Welp, you are redefining words. Atheist means you don't believe in ANY gods. They say 0%. Agnostic means you aren't sure. That could be anywhere from 0.0000001% to 99.9999999%. I guess you could take the lowest level agnostics and call them atheists, but there are a lot the probably genuinely don't know.
And what "objective evidence" are you possibly looking at?
Just discovered some better insight into this. So by agnostic Im claiming that I do not have certain knowledge of something. There could be a god or not, but no god (at least abrahmic, and the reason why most people think of the abrahmic god when the word god is uttered is because it is dominant perception of god in todays world, and the one that was forced onto my belief system as a child) has ever revealed their presence to me in any sensible way, thus I take the position of an agnostic atheist, where I believe there to be no god, even if I can’t prove it because I’ve never personally seen any evidence for it and the fact that there are about thousands of religions all claiming different gnostic relations to the supernatural or metaphysical leads me to believe that religiosity is a human trait but not necessarily one that is an accurate reflection of reality. We just have to go to different cultures around the world to see how different people form their frameworks of the metaphysical and how different they are to Christian or Muslim or Buddhist etc… frameworks to understand this.
Most humans live for symbolic immortality because the idea of being finite scares the living hell out of most people and we need some way to psychologically reassure us that we will in fact continue existing in some manner, and so we conjure up ideas of the afterlife, legacies, dynasties, offspring, neutrino seas, etc… so that we can Rest In Peace on our final day.
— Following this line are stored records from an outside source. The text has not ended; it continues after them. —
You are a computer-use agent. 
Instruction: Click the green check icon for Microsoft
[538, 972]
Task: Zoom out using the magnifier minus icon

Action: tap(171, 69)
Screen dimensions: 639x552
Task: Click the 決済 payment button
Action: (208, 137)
So yea…I won’t let any metaphysical belief about souls influence my view on abortion. I believe there to be very valid cases where it is morally correct to abort a child, including my hypothetical I listed above, even though people will disagree. But that’s fine, that’s why we vote and have laws and discussions to understand each other. Less people are going to be against abortions in the cases of rape or physical well-being to the mother, the more controversial ones are certainly the “lifestyle” ones that @Perry Staltic is going on about.